I pondered briefly why DW’s success would cut me so close. I mean, plenty of other people I know are successful, and most of them are young. Some people I don’t know have levels of success I can only goggle over, and they hardly keep me awake at night. It could be the cash DW has deservedly won, but lottery winners have all the money they could dream of and I don’t mind. If I did I’d be out there egging their mansions, the lucky buggers.

Partly it’s because DW is successful in what I might petulantly call my field: he’s a writer, and I want to be a writer (anyone who tells you just writing things is enough to make you one is sadly deluded, and probably as broke as I am). He’s doing the thing that I want to be doing, and doing it well; better, probably, than I ever will.

But there are thousands of successful writers, and I manage to keep my jealousy in check. If I met, say, Pat Barker I’d probably gush over her work, rather than seethe and plot her downfall (that’s right DW, watch every shadow from now on). I know plenty of writers personally and many (most) are as talented or more talented than I, and I have perfectly cordial relations with them. What is it about this piece of news that makes me boil with envy? (apart from the money thing, that’s obvious).

The answer is because DW earned it. Straight up. His work ethic is something I should seek to emulate, and he put a lot of labour into that story. It shows. It shows in the silky sharp cadence of every sentence. It shows in his indiscriminate verbing, that makes it sound as if the narrator were sat in the next seat to you. It shows in his funny, sweet dialogue, that makes me nostalgic for a place I’ve never been and experiences I never had. It’s a work of art, of craft, and it damn well got that way because DW spends hours staring at his laptop every day, making sure it turns out like that.

That’s the problem, that’s where the jealousy comes from. I ought to be doing it that way, and I’m not. The work ethic, the dedication, the sheer toil that leads to success is on display in front of me and I’m not taking the hint because I’m lazy, or bolshy, or unsure, or whatever feeble adjective I feel like justifying it with.

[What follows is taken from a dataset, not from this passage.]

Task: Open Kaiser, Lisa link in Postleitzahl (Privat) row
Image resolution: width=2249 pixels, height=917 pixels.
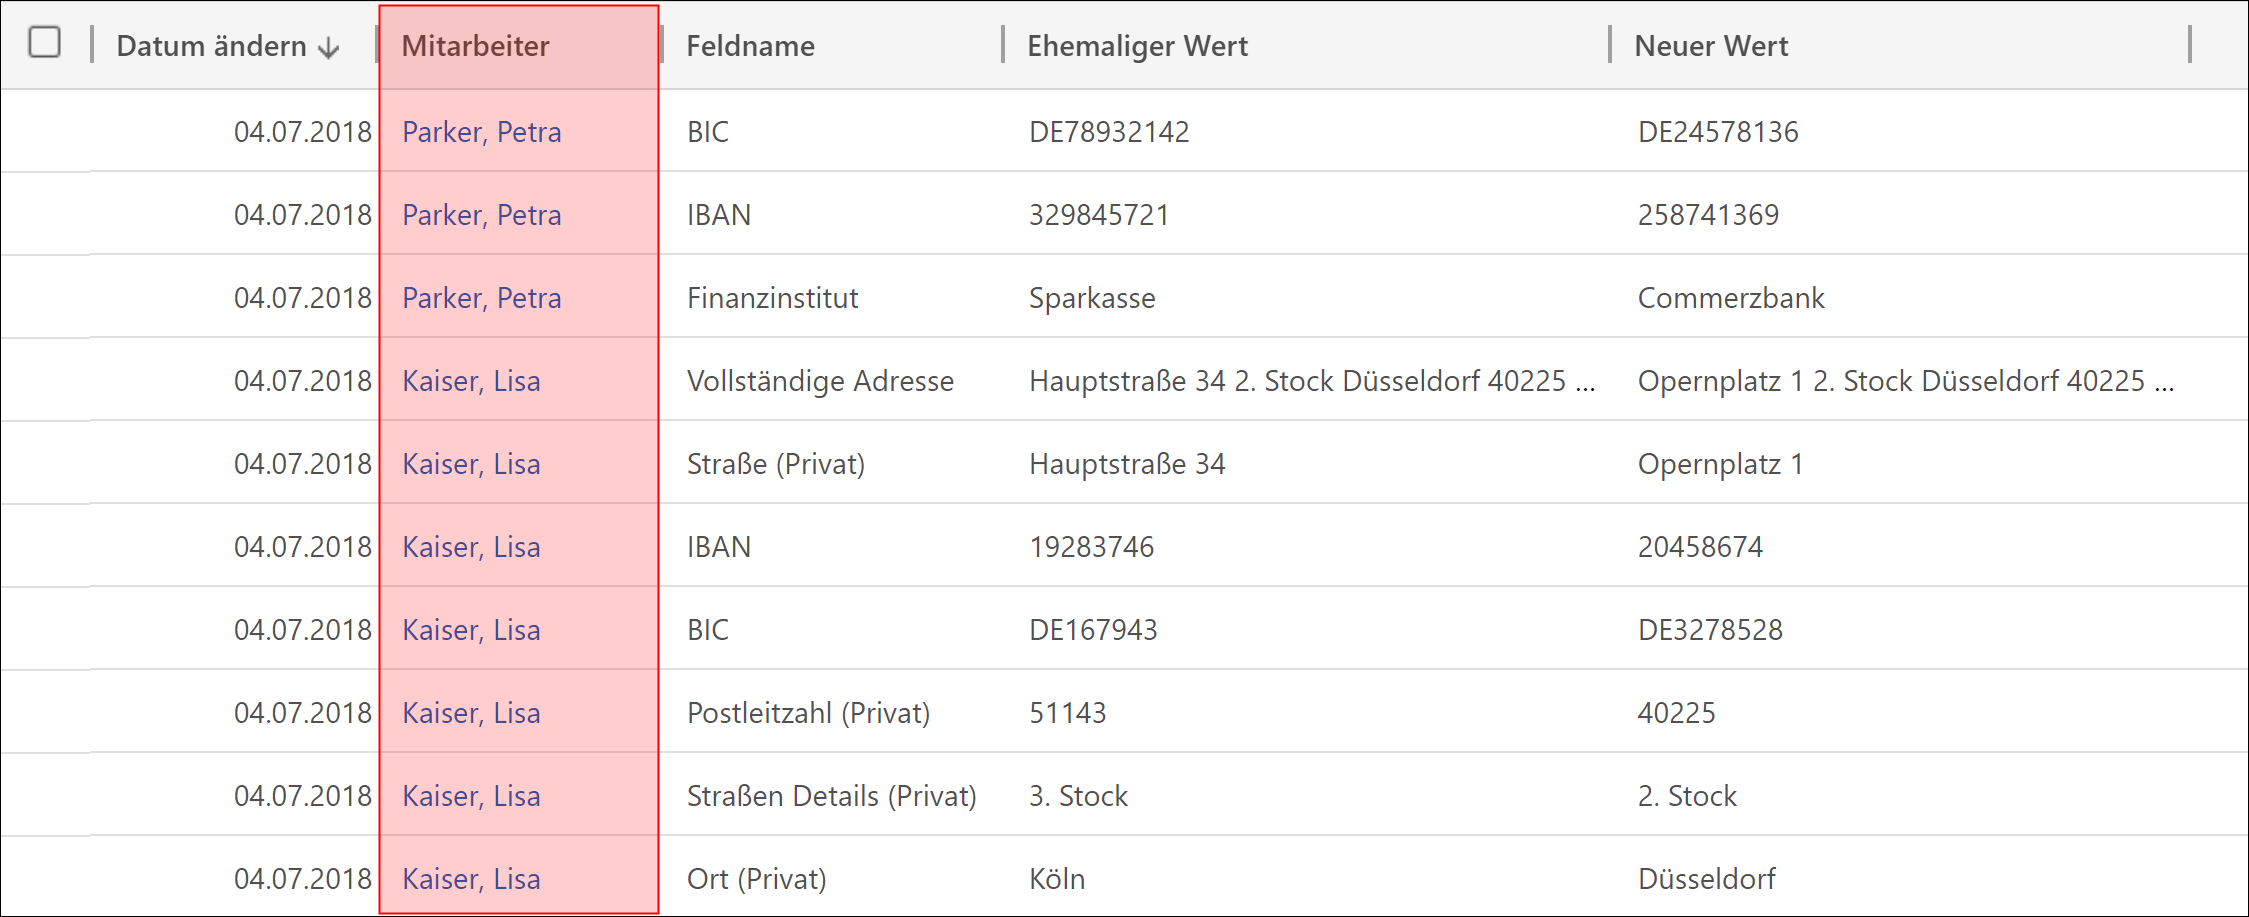Action: pyautogui.click(x=471, y=713)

That’s why I’m not really jealous of lottery winners. They didn’t do anything to earn their prize. And if they won it by chance, then so can I, maybe. It could be you. It won’t, but it could. I don’t have to do anything to be in with a shot.

So I’m not really jealous of DW’s prize, the recognition or the money. I’m not even really jealous of the story, I’m just grateful I had the chance to read it. It’s the reward, not the prize, that’s ripping me wide open. The reward for diligence and hard work and talent. The reward that I might deserve if I could only show those same qualities. I’m jealous of what he’s doing, not what he’s done.

Now I just need to make myself do the same.

2 comments:

C. J. Flood said...

Well said, Josh. Funny, I Don't get jealous of DW for the exact same reason. I just think of him as a kind of different species.

Joshua said...

Yeah, he's one of a kind, alright. DW, if you're reading this, I still need to borrow that tenner.